**Exercise instructions**
Return only the lines of the listing below that run from the line with "Task: Switch to the Actinic Light tab" through the line with "Cancel the action selection", both ends included, exactly as written.

(Given information begins)

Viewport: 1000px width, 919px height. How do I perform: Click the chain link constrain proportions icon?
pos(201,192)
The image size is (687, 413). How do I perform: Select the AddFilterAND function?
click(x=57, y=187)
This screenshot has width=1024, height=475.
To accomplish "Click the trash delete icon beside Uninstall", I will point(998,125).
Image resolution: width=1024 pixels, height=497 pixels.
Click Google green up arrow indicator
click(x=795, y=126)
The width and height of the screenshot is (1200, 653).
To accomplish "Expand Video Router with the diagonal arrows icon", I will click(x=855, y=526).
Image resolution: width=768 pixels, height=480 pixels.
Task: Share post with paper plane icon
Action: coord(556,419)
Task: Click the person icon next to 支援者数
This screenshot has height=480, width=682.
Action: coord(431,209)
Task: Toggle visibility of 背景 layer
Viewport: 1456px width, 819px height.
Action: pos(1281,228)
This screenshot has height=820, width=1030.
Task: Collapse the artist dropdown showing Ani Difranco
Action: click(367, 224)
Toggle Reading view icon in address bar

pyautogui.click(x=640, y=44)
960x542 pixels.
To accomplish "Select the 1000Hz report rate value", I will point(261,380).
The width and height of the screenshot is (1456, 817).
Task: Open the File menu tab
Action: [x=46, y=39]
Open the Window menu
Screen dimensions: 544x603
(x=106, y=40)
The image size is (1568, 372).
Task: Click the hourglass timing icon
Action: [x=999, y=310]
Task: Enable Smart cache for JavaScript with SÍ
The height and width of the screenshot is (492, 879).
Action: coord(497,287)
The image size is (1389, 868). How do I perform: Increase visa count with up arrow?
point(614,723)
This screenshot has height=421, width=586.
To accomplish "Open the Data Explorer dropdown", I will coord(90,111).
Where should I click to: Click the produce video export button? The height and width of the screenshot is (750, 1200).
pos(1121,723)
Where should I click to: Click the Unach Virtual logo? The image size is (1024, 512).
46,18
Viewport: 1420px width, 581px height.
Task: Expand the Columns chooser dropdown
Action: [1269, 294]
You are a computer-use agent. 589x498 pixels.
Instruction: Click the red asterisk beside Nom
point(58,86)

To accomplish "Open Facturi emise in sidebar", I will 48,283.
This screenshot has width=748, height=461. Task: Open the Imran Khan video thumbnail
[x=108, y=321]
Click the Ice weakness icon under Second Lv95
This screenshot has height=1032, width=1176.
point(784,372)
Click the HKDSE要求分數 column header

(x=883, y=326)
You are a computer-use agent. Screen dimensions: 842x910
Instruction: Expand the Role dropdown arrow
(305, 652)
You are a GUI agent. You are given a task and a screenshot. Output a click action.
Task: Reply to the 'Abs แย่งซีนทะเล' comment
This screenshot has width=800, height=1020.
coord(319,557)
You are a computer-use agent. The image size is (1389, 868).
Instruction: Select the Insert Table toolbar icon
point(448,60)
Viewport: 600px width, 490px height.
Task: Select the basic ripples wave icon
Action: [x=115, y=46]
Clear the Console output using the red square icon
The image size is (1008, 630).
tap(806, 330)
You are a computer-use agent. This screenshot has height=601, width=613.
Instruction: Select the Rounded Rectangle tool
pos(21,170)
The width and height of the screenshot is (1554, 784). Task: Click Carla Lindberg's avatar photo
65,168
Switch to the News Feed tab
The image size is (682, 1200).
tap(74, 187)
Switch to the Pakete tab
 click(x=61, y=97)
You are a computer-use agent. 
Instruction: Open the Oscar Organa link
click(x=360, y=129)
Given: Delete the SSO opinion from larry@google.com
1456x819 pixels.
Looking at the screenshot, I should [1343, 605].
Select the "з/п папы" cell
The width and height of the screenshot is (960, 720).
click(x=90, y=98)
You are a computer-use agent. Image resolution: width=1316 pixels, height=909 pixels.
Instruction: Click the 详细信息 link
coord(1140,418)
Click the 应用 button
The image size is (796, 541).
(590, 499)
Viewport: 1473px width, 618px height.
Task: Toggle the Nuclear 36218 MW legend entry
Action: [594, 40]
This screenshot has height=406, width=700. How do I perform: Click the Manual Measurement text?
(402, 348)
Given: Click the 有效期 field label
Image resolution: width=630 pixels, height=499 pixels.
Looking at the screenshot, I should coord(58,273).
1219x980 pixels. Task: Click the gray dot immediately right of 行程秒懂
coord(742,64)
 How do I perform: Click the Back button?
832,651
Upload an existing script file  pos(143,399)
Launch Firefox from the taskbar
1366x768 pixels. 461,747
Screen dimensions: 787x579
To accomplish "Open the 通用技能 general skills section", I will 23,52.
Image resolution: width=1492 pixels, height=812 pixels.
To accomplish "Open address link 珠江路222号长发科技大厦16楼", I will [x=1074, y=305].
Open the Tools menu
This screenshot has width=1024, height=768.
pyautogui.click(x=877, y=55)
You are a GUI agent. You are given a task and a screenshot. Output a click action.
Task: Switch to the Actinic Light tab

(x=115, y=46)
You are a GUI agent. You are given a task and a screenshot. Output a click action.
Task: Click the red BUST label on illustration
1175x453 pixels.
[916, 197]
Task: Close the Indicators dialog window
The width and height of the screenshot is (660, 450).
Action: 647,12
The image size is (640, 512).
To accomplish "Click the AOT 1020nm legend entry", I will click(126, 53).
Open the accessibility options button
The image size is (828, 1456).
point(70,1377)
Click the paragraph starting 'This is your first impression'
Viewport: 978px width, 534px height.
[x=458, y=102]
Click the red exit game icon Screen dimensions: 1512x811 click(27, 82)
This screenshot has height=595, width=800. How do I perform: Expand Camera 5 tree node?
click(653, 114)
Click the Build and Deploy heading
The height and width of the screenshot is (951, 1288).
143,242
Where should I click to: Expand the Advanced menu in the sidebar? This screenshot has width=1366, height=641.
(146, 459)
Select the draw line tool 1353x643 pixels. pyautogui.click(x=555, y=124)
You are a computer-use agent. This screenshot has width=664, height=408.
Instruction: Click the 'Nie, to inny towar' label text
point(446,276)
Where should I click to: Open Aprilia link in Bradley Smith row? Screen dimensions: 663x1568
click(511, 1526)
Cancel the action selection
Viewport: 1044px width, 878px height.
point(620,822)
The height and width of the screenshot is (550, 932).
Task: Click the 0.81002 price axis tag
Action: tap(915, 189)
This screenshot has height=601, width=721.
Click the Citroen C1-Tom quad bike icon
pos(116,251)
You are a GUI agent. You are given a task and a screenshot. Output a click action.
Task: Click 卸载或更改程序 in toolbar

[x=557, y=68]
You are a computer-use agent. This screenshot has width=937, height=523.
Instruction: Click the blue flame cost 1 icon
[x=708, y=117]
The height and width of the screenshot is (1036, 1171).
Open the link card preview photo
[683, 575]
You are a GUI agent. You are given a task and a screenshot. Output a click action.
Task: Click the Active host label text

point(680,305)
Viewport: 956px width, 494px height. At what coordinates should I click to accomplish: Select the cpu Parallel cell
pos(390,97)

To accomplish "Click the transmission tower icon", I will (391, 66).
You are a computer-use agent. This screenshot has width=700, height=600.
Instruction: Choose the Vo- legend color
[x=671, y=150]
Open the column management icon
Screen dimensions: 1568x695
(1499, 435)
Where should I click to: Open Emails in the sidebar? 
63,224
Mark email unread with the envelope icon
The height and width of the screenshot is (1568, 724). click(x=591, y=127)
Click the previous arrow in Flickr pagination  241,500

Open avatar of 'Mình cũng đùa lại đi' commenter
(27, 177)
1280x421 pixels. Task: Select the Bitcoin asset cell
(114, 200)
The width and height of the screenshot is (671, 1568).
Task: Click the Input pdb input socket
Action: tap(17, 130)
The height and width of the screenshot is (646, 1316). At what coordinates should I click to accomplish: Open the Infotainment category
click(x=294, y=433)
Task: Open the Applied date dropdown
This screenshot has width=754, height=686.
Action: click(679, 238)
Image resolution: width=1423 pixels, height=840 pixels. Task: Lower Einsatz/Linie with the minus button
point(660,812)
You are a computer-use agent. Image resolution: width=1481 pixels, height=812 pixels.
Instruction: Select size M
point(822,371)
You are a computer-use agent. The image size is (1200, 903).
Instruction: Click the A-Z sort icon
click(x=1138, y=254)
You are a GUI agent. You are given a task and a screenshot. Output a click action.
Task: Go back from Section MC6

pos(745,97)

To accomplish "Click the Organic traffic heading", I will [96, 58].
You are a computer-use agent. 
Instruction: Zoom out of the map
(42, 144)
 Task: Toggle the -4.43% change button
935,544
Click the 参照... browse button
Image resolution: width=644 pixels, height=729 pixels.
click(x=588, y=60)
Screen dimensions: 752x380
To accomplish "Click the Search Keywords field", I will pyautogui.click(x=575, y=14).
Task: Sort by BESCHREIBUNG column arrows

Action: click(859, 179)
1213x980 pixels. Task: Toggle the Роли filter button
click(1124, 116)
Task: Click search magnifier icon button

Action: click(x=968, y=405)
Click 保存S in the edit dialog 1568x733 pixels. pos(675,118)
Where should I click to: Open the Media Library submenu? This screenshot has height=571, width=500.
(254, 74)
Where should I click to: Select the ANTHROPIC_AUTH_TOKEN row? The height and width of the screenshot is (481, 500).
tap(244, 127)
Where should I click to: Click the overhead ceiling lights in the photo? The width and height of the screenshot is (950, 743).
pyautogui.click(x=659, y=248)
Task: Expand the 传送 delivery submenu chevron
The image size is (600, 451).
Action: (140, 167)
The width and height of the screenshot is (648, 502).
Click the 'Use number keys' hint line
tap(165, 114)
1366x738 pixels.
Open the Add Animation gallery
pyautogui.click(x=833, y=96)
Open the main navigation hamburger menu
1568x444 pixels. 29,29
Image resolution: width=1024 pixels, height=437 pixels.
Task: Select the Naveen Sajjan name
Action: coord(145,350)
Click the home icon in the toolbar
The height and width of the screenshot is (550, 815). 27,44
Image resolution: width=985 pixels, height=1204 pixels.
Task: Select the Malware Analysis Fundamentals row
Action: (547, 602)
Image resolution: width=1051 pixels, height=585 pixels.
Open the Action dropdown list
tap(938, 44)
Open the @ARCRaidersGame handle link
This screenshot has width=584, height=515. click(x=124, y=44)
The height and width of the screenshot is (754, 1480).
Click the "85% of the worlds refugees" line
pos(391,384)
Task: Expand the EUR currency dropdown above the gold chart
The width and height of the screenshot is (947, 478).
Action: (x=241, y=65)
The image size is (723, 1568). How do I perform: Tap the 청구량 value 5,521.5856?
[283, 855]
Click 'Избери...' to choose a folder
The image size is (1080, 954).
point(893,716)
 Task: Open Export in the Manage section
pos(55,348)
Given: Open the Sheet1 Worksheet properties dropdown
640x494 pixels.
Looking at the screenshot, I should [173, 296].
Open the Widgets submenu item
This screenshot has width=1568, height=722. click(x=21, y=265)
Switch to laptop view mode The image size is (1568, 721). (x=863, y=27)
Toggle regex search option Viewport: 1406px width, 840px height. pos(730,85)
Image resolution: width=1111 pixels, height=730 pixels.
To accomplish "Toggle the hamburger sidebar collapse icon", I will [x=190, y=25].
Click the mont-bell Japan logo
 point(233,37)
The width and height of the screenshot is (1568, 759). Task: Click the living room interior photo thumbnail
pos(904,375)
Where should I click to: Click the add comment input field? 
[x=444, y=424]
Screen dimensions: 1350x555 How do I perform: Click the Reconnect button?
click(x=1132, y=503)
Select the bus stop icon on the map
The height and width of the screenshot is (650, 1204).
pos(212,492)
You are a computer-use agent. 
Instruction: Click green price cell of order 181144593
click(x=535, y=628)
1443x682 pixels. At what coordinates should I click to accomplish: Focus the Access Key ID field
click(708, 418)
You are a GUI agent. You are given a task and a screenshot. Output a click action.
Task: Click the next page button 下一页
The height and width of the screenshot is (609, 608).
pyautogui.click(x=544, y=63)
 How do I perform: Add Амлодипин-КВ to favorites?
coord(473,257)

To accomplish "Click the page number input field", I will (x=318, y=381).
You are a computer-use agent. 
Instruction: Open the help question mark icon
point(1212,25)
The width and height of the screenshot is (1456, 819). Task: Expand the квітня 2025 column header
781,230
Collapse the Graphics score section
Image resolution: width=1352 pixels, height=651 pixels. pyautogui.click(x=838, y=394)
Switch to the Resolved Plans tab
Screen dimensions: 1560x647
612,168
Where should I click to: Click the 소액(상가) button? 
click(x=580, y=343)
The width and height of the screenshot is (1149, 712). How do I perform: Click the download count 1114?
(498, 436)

(Given information ends)

**Your response**
Task: Switch to the Actinic Light tab

(x=115, y=46)
You are a GUI agent. You are given a task and a screenshot. Output a click action.
Task: Click the red BUST label on illustration
1175x453 pixels.
[916, 197]
Task: Close the Indicators dialog window
The width and height of the screenshot is (660, 450).
Action: 647,12
The image size is (640, 512).
To accomplish "Click the AOT 1020nm legend entry", I will click(126, 53).
Open the accessibility options button
The image size is (828, 1456).
point(70,1377)
Click the paragraph starting 'This is your first impression'
Viewport: 978px width, 534px height.
[x=458, y=102]
Click the red exit game icon Screen dimensions: 1512x811 click(27, 82)
This screenshot has height=595, width=800. How do I perform: Expand Camera 5 tree node?
click(653, 114)
Click the Build and Deploy heading
The height and width of the screenshot is (951, 1288).
143,242
Where should I click to: Expand the Advanced menu in the sidebar? This screenshot has width=1366, height=641.
(146, 459)
Select the draw line tool 1353x643 pixels. pyautogui.click(x=555, y=124)
You are a computer-use agent. This screenshot has width=664, height=408.
Instruction: Click the 'Nie, to inny towar' label text
point(446,276)
Where should I click to: Open Aprilia link in Bradley Smith row? Screen dimensions: 663x1568
click(511, 1526)
Cancel the action selection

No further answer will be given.